Start of Block
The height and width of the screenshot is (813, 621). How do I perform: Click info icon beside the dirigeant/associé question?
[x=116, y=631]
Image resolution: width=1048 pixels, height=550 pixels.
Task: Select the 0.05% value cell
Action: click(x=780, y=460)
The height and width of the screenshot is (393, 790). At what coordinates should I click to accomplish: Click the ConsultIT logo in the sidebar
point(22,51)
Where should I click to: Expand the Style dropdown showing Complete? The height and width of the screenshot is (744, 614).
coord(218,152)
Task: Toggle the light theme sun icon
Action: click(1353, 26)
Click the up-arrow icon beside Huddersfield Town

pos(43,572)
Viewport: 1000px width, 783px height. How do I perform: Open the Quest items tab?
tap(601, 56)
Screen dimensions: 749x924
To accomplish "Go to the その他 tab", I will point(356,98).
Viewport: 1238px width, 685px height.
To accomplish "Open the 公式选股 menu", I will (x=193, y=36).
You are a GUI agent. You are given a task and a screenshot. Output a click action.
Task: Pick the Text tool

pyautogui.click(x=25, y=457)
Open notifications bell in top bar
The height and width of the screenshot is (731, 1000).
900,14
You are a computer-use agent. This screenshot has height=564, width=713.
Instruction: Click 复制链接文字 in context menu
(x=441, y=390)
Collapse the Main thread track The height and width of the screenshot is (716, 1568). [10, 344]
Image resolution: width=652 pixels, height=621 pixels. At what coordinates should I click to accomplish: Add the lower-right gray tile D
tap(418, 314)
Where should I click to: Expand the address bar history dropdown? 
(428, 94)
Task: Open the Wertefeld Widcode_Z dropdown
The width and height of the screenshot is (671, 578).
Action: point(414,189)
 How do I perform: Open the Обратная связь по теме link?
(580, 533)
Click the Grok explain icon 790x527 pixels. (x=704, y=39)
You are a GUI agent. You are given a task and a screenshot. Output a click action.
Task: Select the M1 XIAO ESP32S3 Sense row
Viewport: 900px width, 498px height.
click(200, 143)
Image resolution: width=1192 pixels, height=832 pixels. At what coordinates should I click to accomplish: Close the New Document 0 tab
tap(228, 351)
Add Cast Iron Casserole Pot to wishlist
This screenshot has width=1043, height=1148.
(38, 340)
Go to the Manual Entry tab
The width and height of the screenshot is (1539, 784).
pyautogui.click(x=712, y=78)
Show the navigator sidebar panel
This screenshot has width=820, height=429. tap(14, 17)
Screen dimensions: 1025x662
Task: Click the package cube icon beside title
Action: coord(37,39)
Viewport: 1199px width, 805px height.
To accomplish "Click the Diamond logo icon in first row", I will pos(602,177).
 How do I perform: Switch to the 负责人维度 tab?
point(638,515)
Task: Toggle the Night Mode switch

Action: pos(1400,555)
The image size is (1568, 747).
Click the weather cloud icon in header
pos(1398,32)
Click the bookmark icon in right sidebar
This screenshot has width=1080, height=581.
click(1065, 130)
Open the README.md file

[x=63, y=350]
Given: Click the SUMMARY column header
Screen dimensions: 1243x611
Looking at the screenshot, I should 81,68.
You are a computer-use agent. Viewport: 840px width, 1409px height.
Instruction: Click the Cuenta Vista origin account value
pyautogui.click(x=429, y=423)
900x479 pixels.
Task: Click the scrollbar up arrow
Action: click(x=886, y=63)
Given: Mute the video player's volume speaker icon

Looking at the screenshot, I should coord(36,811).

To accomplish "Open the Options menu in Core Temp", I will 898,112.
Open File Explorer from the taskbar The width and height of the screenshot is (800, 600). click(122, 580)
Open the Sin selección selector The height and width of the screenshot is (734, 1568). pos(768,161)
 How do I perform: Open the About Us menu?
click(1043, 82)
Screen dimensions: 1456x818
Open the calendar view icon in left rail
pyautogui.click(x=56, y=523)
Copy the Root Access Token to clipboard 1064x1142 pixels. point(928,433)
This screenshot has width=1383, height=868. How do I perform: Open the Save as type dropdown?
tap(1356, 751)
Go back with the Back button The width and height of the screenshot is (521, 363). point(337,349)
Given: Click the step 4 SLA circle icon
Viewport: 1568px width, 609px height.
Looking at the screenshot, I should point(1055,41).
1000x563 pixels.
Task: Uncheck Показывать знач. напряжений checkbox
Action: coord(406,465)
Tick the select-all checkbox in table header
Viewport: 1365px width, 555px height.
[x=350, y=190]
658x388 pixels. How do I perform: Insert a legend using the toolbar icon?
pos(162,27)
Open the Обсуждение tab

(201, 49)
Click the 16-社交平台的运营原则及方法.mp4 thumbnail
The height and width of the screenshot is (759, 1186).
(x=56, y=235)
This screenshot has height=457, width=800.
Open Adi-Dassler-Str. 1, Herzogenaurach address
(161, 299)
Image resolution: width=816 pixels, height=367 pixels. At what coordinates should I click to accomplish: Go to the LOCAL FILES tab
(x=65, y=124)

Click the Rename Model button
End of Block
■ WHAT IS REQUIRED ■
The entries must all be transcribed exactly.

■ TASK SOLUTION ■
The height and width of the screenshot is (813, 621). How do I perform: Click info icon beside the dirigeant/associé question?
[x=116, y=631]
Image resolution: width=1048 pixels, height=550 pixels.
Task: Select the 0.05% value cell
Action: click(x=780, y=460)
The height and width of the screenshot is (393, 790). At what coordinates should I click to accomplish: Click the ConsultIT logo in the sidebar
point(22,51)
Where should I click to: Expand the Style dropdown showing Complete? The height and width of the screenshot is (744, 614).
coord(218,152)
Task: Toggle the light theme sun icon
Action: click(1353, 26)
Click the up-arrow icon beside Huddersfield Town

pos(43,572)
Viewport: 1000px width, 783px height. How do I perform: Open the Quest items tab?
tap(601, 56)
Screen dimensions: 749x924
To accomplish "Go to the その他 tab", I will point(356,98).
Viewport: 1238px width, 685px height.
To accomplish "Open the 公式选股 menu", I will (x=193, y=36).
You are a GUI agent. You are given a task and a screenshot. Output a click action.
Task: Pick the Text tool

pyautogui.click(x=25, y=457)
Open notifications bell in top bar
The height and width of the screenshot is (731, 1000).
900,14
You are a computer-use agent. This screenshot has height=564, width=713.
Instruction: Click 复制链接文字 in context menu
(x=441, y=390)
Collapse the Main thread track The height and width of the screenshot is (716, 1568). [10, 344]
Image resolution: width=652 pixels, height=621 pixels. At what coordinates should I click to accomplish: Add the lower-right gray tile D
tap(418, 314)
Where should I click to: Expand the address bar history dropdown? 
(428, 94)
Task: Open the Wertefeld Widcode_Z dropdown
The width and height of the screenshot is (671, 578).
Action: point(414,189)
 How do I perform: Open the Обратная связь по теме link?
(580, 533)
Click the Grok explain icon 790x527 pixels. (x=704, y=39)
You are a GUI agent. You are given a task and a screenshot. Output a click action.
Task: Select the M1 XIAO ESP32S3 Sense row
Viewport: 900px width, 498px height.
click(200, 143)
Image resolution: width=1192 pixels, height=832 pixels. At what coordinates should I click to accomplish: Close the New Document 0 tab
tap(228, 351)
Add Cast Iron Casserole Pot to wishlist
This screenshot has width=1043, height=1148.
(38, 340)
Go to the Manual Entry tab
The width and height of the screenshot is (1539, 784).
pyautogui.click(x=712, y=78)
Show the navigator sidebar panel
This screenshot has width=820, height=429. tap(14, 17)
Screen dimensions: 1025x662
Task: Click the package cube icon beside title
Action: coord(37,39)
Viewport: 1199px width, 805px height.
To accomplish "Click the Diamond logo icon in first row", I will pos(602,177).
 How do I perform: Switch to the 负责人维度 tab?
point(638,515)
Task: Toggle the Night Mode switch

Action: pos(1400,555)
The image size is (1568, 747).
Click the weather cloud icon in header
pos(1398,32)
Click the bookmark icon in right sidebar
This screenshot has width=1080, height=581.
click(1065, 130)
Open the README.md file

[x=63, y=350]
Given: Click the SUMMARY column header
Screen dimensions: 1243x611
Looking at the screenshot, I should 81,68.
You are a computer-use agent. Viewport: 840px width, 1409px height.
Instruction: Click the Cuenta Vista origin account value
pyautogui.click(x=429, y=423)
900x479 pixels.
Task: Click the scrollbar up arrow
Action: click(x=886, y=63)
Given: Mute the video player's volume speaker icon

Looking at the screenshot, I should coord(36,811).

To accomplish "Open the Options menu in Core Temp", I will 898,112.
Open File Explorer from the taskbar The width and height of the screenshot is (800, 600). click(122, 580)
Open the Sin selección selector The height and width of the screenshot is (734, 1568). pos(768,161)
 How do I perform: Open the About Us menu?
click(1043, 82)
Screen dimensions: 1456x818
Open the calendar view icon in left rail
pyautogui.click(x=56, y=523)
Copy the Root Access Token to clipboard 1064x1142 pixels. point(928,433)
This screenshot has width=1383, height=868. How do I perform: Open the Save as type dropdown?
tap(1356, 751)
Go back with the Back button The width and height of the screenshot is (521, 363). point(337,349)
Given: Click the step 4 SLA circle icon
Viewport: 1568px width, 609px height.
Looking at the screenshot, I should point(1055,41).
1000x563 pixels.
Task: Uncheck Показывать знач. напряжений checkbox
Action: coord(406,465)
Tick the select-all checkbox in table header
Viewport: 1365px width, 555px height.
[x=350, y=190]
658x388 pixels. How do I perform: Insert a legend using the toolbar icon?
pos(162,27)
Open the Обсуждение tab

(201, 49)
Click the 16-社交平台的运营原则及方法.mp4 thumbnail
The height and width of the screenshot is (759, 1186).
(x=56, y=235)
This screenshot has height=457, width=800.
Open Adi-Dassler-Str. 1, Herzogenaurach address
(161, 299)
Image resolution: width=816 pixels, height=367 pixels. At what coordinates should I click to accomplish: Go to the LOCAL FILES tab
(x=65, y=124)

Click the Rename Model button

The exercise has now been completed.